Pale blue light spilled into the attic from the open airlock, limned the edges of pipes and lockers and empty alcoves. Brüks sailed through the hatch, grabbed a strut in passing, swung to port and into the glowing mouth of the lamprey itself.

Eyes hypersaccading in an ebony face, snapping instantly into focus. A body rooted to the airlock wall by one arm, fingers clenched around a convenient handhold. Spring-loaded prosthetics below the knees; they extended absurdly and braced against a bulkhead, blocking Brüks’s way.

He braked just in time.

“Restricted access, sir,” the zombie said, eyes dancing once more.

“Holy shit. You talk.”

The zombie said nothing.

“I didn’t think there’d be—anyone in there,” Brüks tried. Nothing. “Are you awake?”

“No, sir.”

“So you’re talking in your sleep.”

Silence. Eyes, jiggling in their sockets.

I wonder if it knows what happened to the other one. I wonder if it was there…

“I want to—”

“You can’t, sir.”

“Will you—”

“Yes, sir.”

stop me?

“Yes but it won’t be necessary,” the zombie added.

Brüks had been wondering about lethal force. Maybe best not to push that angle.

On the other hand, the thing didn’t seem to mind answering questions…

“Why do your ey—”

“To maximize acquisition of high-res input across the visual field sir.”

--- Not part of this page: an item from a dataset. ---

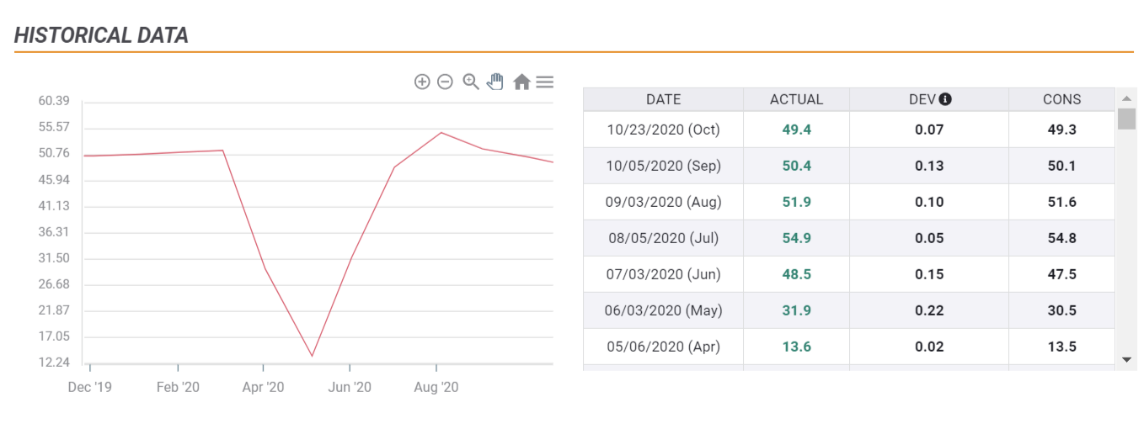Image resolution: width=1144 pixels, height=429 pixels.
Task: Select the 06/03/2020 (May) row date
Action: click(663, 310)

“Huh.” Not a trick the conscious mind could use, with its limited bandwidth. A good chunk of so-called vision actually consisted of preconscious filters deciding what not to see, to spare the homunculus upstream from information overload.

“You’re black,” Brüks observed. “Most of you zombies are black.”

No response.

“Does Valerie have a melanin feti—”

“I’ve got this,” Moore said, rising into view through the docking tube. The zombie moved smoothly aside to let him pass.

“They talk,” Brüks said. “I didn’t—”

Moore spared a glance at Brüks’s face as he moved past. Then he was back on board, and heading aft. “Come with me, please.”

“Uh, where?”

“R&M. Freckle on your face I don’t like the look of.” Moore disappeared into the Hub.

Brüks looked back at the airlock. Valerie’s sentry had moved back into place, blocking the way to more exotic locales.

“Thanks for the chat,” Brüks said. “We’ll have to do it again sometime.”

“Close your eyes.”

Brüks obeyed; the insides of his lids glowed brief bloody red as Moore’s diagnostic laser scanned down his face.